What is being asked: Quote the records exactly, starting at the first line and stopping after the line with "Task: Select the"; skip the pictures.

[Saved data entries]
· · · ·

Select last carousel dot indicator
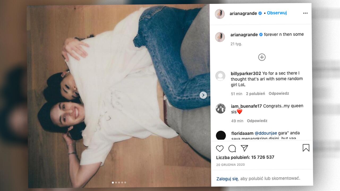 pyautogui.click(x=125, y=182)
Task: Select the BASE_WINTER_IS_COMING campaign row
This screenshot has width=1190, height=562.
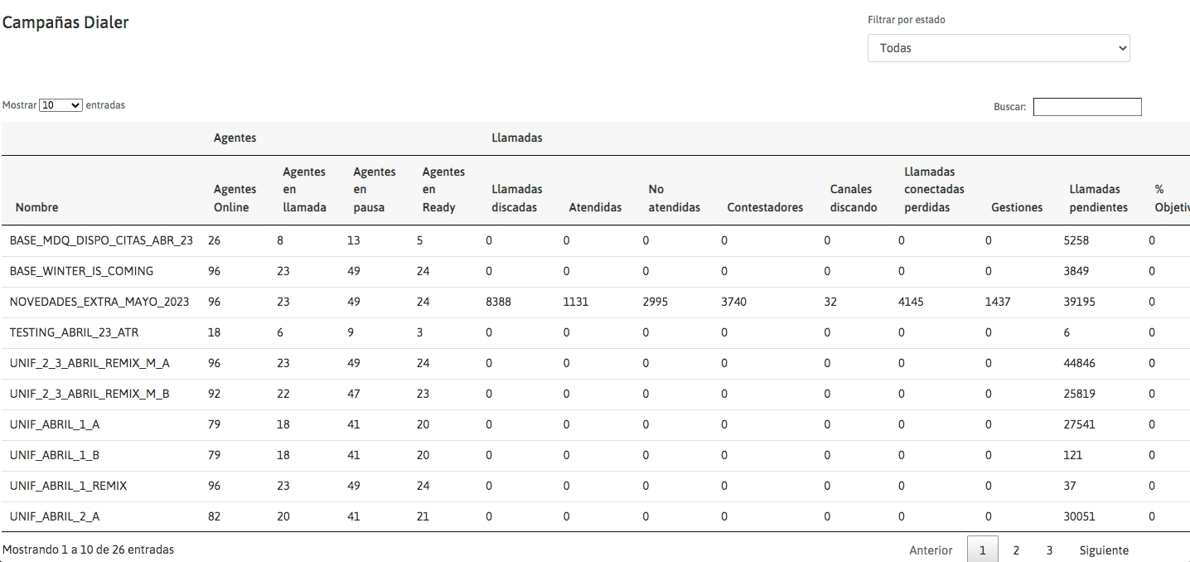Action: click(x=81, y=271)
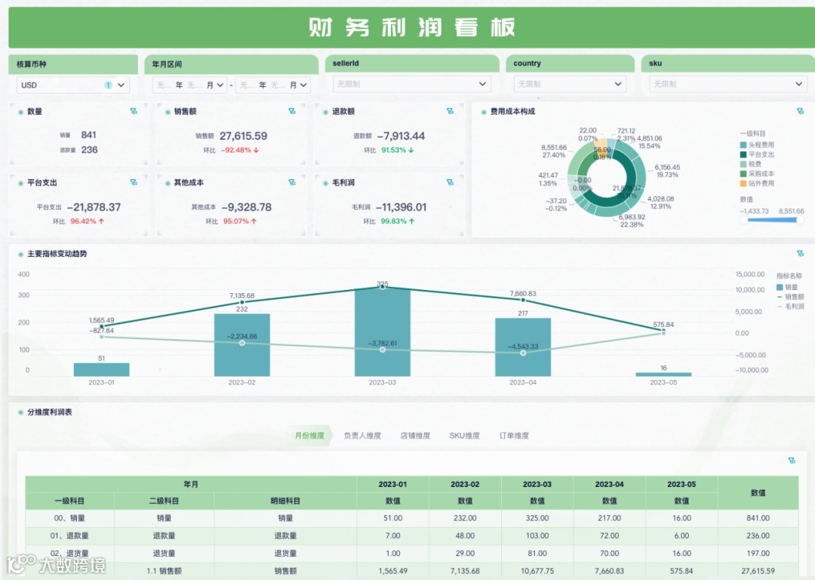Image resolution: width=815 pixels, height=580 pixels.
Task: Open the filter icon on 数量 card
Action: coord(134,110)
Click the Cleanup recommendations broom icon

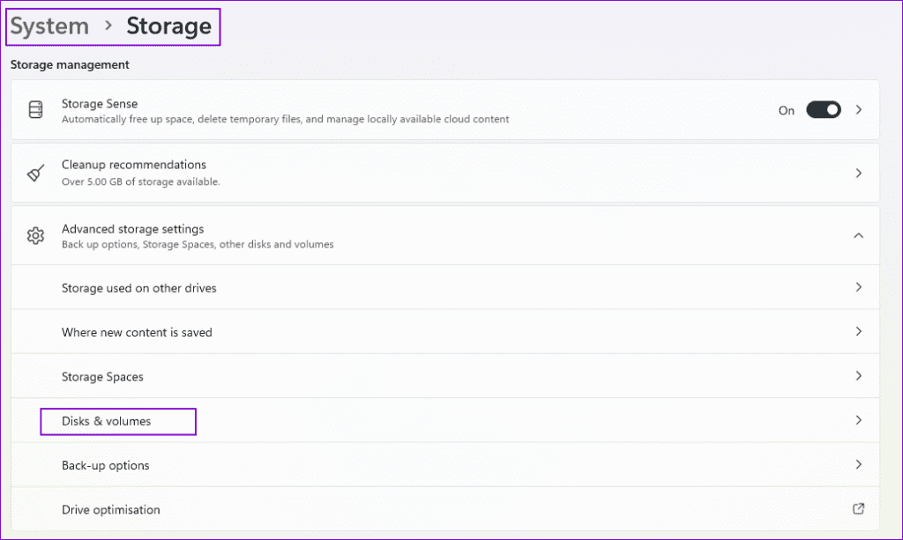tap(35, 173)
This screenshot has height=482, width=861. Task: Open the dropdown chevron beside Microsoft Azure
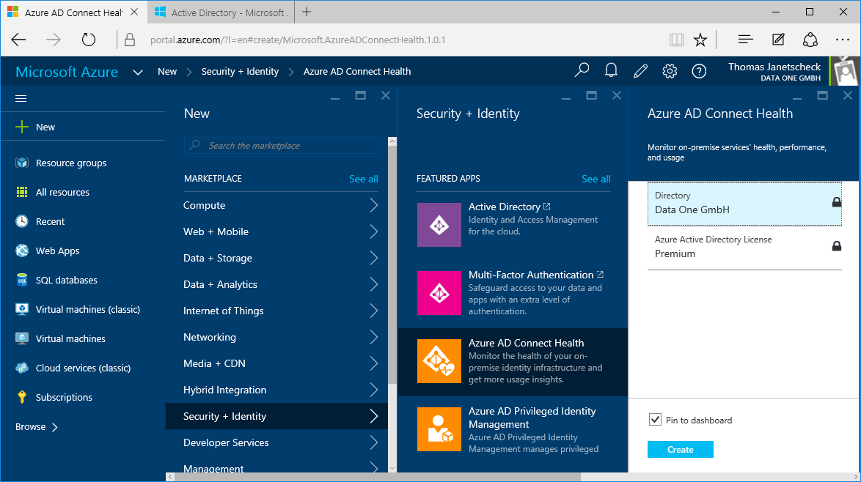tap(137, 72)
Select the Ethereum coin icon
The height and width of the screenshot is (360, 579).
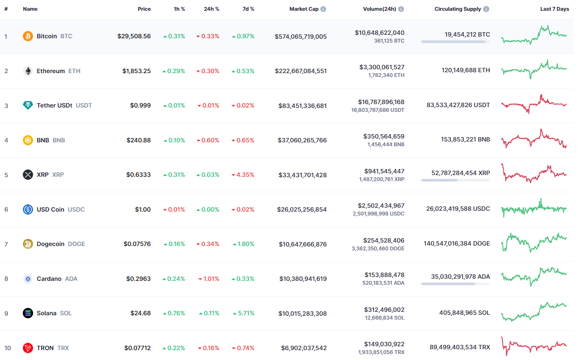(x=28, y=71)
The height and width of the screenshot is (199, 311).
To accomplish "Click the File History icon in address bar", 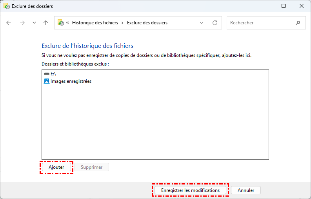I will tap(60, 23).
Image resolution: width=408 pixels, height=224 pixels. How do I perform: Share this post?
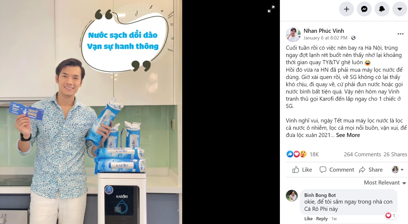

· · · ·

Reply:
Select last carousel dot indicator
 pyautogui.click(x=125, y=182)
Task: Select the BASE_WINTER_IS_COMING campaign row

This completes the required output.